Introduction

Preeclampsia is a gestation-specific syndrome, defined by the presence of hypertension combined with proteinuria or evidence of systemic disease that presents after 20 weeks gestational age (GA) [1]. Affecting 2−8% of pregnancies, preeclampsia is a major cause of maternal mortality [2]. The only current treatment is induction of labor, resulting in increased risk for preterm birth, perinatal death, and neonatal complications [2].

Although the etiology of preeclampsia is still poorly understood, it is considered to be a vascular disorder caused by distress signals released by an ischemic placenta [1]. Similar to nonpregnancy vascular and cardio-metabolic disorders, e.g. atherosclerosis and metabolic syndrome, preeclampsia is believed to have etiological roots in inflammatory and metabolic disturbances [1]. Metabolomic analyses of blood and urine collected from women with preeclampsia versus healthy pregnancies have identified several potential metabolic pathways implicated in preeclampsia, including insulin resistance, mitochondrial dysfunction, energy metabolism disturbances, oxidative dysfunction and lipid dysfunction [3,4,5,6,7,8,9,10,11,12,13,14,15]. Although less studied, the evidence supports preeclampsia as a proinflammatory state [16,17,18,19,20,21,22,23]. However, most studies of inflammatory activity in preeclampsia have been conducted either following diagnosis or, if prior, they examined only a few inflammatory markers (e.g. C-reactive protein, interleukin (IL) 6, neutrophil gelatinase-associated lipocalin, tumor necrosis factor (TNF) α, vascular cellular adhesion molecule-1) [18, 19] (for exceptions, see refs. [21, 24]).

Similar to preeclampsia, preterm birth, i.e. <37 weeks GA, could have roots in metabolic and inflammatory disturbances, e.g. placental damage or vascular lesions [25]. Previous studies have focused on differences in metabolic and inflammatory activity between women with healthy pregnancies and women with either preeclampsia or who delivered preterm. Few studies have assessed early pregnancy inflammatory and metabolic differences between women who delivered preterm and who delivered preterm with preeclampsia. Indeed, only one study was found that examined metabolic differences between four women who developed preeclampsia and five women who delivered preterm. Distinct second trimester serum phospholipid profiles by pregnancy outcome were observed, but the study (n = 9) was not sufficiently powered to characterize those differences [14]. No studies were found that evaluated inflammatory marker differences between women who delivered preterm with or without preeclampsia. Investigating the early pregnancy differences in metabolic and inflammatory markers between women who later delivered preterm with or without preeclampsia could contribute to our understanding the inflammatory and metabolic etiologic divergences between these adverse pregnancy outcomes.

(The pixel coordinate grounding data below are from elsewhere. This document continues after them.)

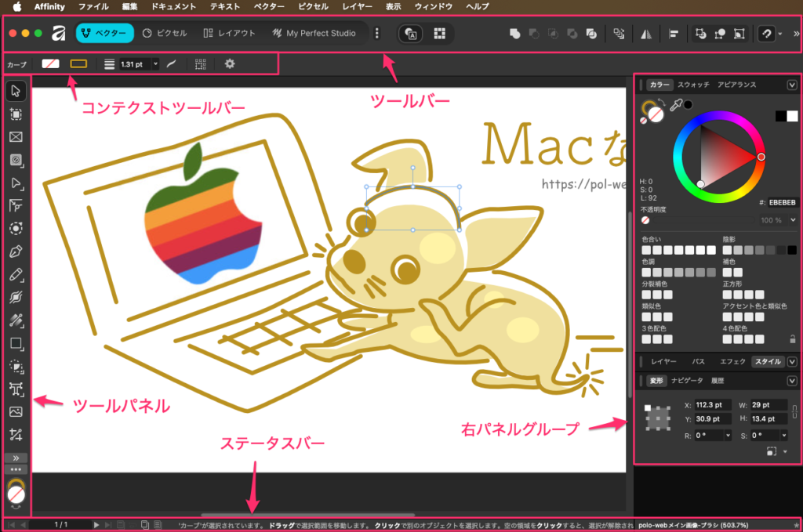Expand the rotation R value dropdown
The width and height of the screenshot is (803, 532).
[729, 435]
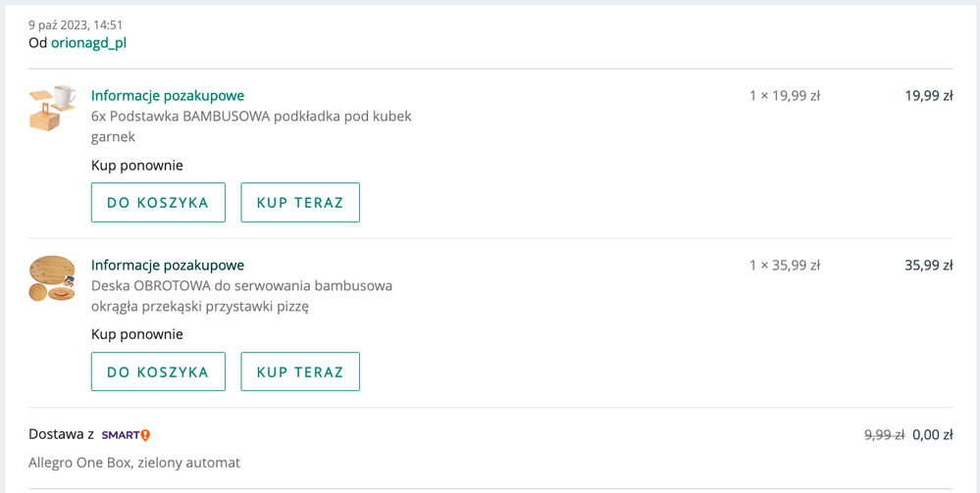Click the 35,99 zł item total
980x493 pixels.
tap(929, 265)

The aim of this study was to examine differences in mid-pregnancy inflammatory and metabolic markers between women who delivered preterm (<37 weeks GA) with or without preeclampsia. Given differing phenotypes, we hypothesized that women with preterm birth and preeclampsia would exhibit different immune and metabolic profiles compared to GA-matched women delivering preterm without preeclampsia.

Methods

Preeclampsia and non-preeclampsia groups

The sample of 129 women was drawn from a population-based cohort of singleton California births (July 2009 to December 2010), which is described in detail elsewhere [26]. Briefly, all women had mid-pregnancy nonfasting serum samples (15−20 weeks’ gestation) banked by the California Biobank Program following protocols used for routine prenatal screening for aneuploidies and neural tube defects by the California Genetic Disease Screening Program. Fetuses with a known congenital anomaly were excluded from the analysis. Detailed demographic and obstetric information were obtained from a linked hospital discharge birth cohort database maintained by the California Office of Statewide Health Planning and Development (OSHPD). The final source set for this study included 496 women with deliveries before 37 weeks, with fortification for deliveries before 32 weeks.

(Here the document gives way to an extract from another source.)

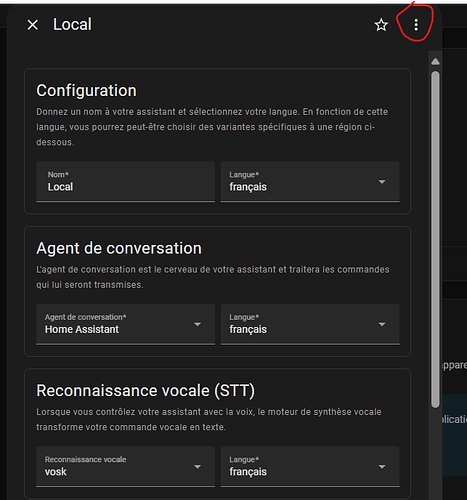Click the Configuration description paragraph
The width and height of the screenshot is (467, 500).
coord(212,127)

Within this cohort, 43 women delivered preterm (<37 weeks GA) and had a diagnosis of preeclampsia in the hospital discharge record for their delivery. International Classification of Diseases, Ninth Revision, Clinical modification (ICD-9-CM) criteria was used for coding (642.4 (mild), 642.5 (severe), and 642.7 (superimposed on preexisting hypertension)). These cases were matched by GA at a ratio of 2:1 with 86 women who delivered preterm but without a preeclampsia diagnosis.

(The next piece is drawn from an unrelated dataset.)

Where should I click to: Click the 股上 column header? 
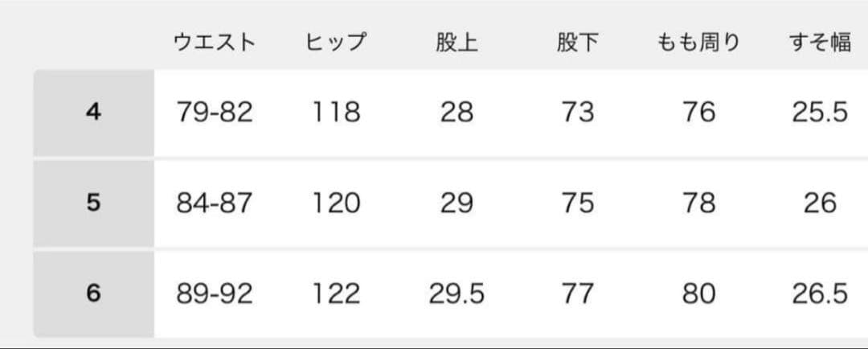[x=457, y=43]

Serum inflammatory and metabolic markers

Banked serum samples were stored in 1 mL tubes at −80 °C prior to assay. Metabolic profiling was performed by Metabolon, Inc., a commercial supplier of global metabolomics data. Briefly, three sample extracts were used for chromatography/mass spectrometry (LC/MS, Waters ACQUITY UPLC and Thermo-Finnigan LTQ mass spectrometer) in (1) positive (acidic) and (2) negative (basic) ionization modes, as well as (3) gas chromatography/mass spectrometry (GC/MS, Thermo-Finnigan Trace DSQ fast-scanning single-quadrupole mass spectrometer). Peaks were identified via Metabolon’s propriety peak integration software and compounds were identified through comparison of library entries of purified standards or recent unknown entities, with data normalization to correct any variation due to instrument inter-day tuning differences. Metabolic marker concentrations were transformed by dividing by the cohort sample median for that metabolite. As such, values less than “1” indicate metabolite concentrations less than the cohort median. Given previous work documenting preeclampsia-associated disturbances in lipids, carbohydrates and energy metabolites, we focused on 198 metabolites [3,4,5,6,7,8,9,10,11,12,13,14,15].

Samples were assayed for 63 inflammatory markers (including interleukins, interferons, chemokine ligands, TNFα family cytokines, growth factors, colony-stimulating factors, soluble adhesion molecules) at the Human Immune Monitoring Center (HIMC; Stanford University), using human multiplex kits (custom-built by eBioscience, San Diego, CA) and read using a Luminex 200 instrument (Austin, TX) in accordance with the manufacturer’s recommendations. Protocol details have been described elsewhere [27]. Median fluorescence intensity values were reported for all inflammatory markers using Masterplex software (Hitashi Solutions, San Bruno, CA). All inter-assay coefficients (CVs) were <15% across all markers, and all intra-assay CVs were <10%.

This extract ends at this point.